Taking their cue from 60s pop and soul, 70s rock and 80s dance music, they went on to release dance-pop classic Only Love Can Break Your Heart, and hits You’re in a Bad Way, Join Our Club, He’s on the Phone (based on French singer Etienne Daho’s Week-end à Rome), I Was Born On Christmas Day (alongside The Charlatan’s Tim Burgess), and 7 Ways to Love (released under the moniker Cola Boy).

After a series of high-profile collaborations, they moved more heavily into intelligent electronica and film, culminating in 2012’s critically acclaimed synth-pop masterpiece Words and Music by Saint Etienne.

Mike joined the band to tour their ninth album Home Counties. He was joined by fellow Oxonians, brothers Robin and Joe Bennett, of the band The Dreaming Spires – founders of the county’s Truck and Wood festivals.

“I was thrilled to be asked to play drums for Saint Etienne having long been a fan,” says Mike.

“We started touring in late spring with a loop of the UK, followed by American and European tours, not to mention festivals [including Oxford’s Common People] and other various promotional engagements before a final few dates before Christmas.

“I kept my Pentax by my side the whole time.
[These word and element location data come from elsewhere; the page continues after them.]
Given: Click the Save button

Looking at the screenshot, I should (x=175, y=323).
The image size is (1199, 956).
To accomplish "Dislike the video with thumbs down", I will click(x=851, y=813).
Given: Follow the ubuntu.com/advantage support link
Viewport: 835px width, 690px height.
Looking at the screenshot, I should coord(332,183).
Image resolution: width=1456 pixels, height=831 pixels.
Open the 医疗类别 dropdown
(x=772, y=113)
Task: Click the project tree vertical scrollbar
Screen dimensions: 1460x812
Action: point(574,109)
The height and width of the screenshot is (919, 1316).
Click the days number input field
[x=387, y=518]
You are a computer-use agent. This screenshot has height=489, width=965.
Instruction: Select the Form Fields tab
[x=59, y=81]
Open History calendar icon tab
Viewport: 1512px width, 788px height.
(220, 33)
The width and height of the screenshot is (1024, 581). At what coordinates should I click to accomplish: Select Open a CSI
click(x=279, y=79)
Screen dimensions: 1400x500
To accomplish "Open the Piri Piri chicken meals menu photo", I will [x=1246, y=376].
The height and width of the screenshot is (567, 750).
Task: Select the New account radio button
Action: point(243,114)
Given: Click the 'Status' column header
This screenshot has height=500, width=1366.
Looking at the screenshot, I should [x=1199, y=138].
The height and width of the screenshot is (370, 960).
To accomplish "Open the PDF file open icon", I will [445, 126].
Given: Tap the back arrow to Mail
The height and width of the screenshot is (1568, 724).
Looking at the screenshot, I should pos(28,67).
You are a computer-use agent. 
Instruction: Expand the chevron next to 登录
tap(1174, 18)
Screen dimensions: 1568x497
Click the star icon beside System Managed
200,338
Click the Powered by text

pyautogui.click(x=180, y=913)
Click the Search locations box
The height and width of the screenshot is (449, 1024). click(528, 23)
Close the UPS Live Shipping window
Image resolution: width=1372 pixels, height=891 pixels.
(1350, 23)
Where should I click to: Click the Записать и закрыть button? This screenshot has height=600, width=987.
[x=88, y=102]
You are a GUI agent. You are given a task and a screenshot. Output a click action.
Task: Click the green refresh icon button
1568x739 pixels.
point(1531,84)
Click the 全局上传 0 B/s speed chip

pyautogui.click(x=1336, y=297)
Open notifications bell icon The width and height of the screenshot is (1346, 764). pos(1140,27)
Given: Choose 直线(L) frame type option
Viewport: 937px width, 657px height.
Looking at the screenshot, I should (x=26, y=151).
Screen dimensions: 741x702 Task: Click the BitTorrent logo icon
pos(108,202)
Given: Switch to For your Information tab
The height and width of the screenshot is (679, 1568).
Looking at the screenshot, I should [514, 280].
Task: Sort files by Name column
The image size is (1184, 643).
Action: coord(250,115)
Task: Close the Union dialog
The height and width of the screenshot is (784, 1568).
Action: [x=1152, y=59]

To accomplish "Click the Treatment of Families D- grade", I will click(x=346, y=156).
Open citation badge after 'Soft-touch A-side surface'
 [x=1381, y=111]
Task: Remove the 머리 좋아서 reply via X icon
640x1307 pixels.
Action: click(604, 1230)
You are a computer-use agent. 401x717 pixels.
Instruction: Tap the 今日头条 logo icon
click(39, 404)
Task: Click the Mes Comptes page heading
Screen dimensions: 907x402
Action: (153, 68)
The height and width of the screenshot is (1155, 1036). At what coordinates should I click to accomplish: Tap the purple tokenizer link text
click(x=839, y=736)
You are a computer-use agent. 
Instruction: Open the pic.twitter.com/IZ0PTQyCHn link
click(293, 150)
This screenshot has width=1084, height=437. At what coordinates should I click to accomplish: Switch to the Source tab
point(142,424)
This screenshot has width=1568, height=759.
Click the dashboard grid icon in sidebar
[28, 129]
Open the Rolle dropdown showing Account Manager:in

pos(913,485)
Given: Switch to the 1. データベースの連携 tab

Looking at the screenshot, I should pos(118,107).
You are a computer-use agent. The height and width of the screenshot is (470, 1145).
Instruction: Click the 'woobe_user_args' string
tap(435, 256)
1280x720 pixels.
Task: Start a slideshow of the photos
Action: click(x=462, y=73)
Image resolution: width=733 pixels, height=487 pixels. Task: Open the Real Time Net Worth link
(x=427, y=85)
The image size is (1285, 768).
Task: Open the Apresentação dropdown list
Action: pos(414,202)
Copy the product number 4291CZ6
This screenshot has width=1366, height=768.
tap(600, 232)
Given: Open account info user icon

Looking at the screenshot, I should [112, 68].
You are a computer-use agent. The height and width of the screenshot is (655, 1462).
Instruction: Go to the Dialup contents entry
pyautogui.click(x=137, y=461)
Touring with a camera is a great counter, a satisfying way to keep the chakra grounded. When I’m playing drums I’m listening intensely but when I’m taking photos I’m looking intensely and the activities coexist well together.

"Indeed intensive periods on the road have long been the most prolific picture-taking periods for me.

“The photos were all taken with a 50mm lens, said to bear the closest resemblance to the way the human eye sees, and every image is something I saw; a screenshot from my retina.

"On the beach at Asbury Park, driving through Boston, walking in Barcelona – the photos are all products of opportunity. No shot was scheduled or pose planned; they were just fleeting glimpses of fleeting moments, scenes recorded the way they fell on my eye.”

“No medium is more effective at recording such experiences than photographic film. There is much written about analogue photography versus modern methods but I simply felt that I could capture something in 35mm that I couldn’t on my phone or with a digital device. The limitations are what provide the reward: every shot must be composed and considered and every snap of the shutter worthy of the cost.

"The cocktail of chemicals and additives, timings, agitations, strict intervals and trays of chemicals required to develop the film and create darkroom prints makes for a complex undertaking but the thrill of first glimpsing a developed roll or witnessing an image emerge under hazy darkroom red-light make the extra effort worthwhile.

"These pictures are a record, a way that I found to capture those fleeting experiences on the road.

"Because a photo is a way of foiling time; a way to prolong and savour those experiences and encounters, a way to take them with you.

“Each image is a sentence in a story, an act in a rapidly paced play about people and places, about a journey and a time, and about myself too.”

  • See Mike Monaghan’s Forward Motion at Truck Store, Cowley Road, Oxford, until March 16. The shop also stocks limited edition copies of Mike's book.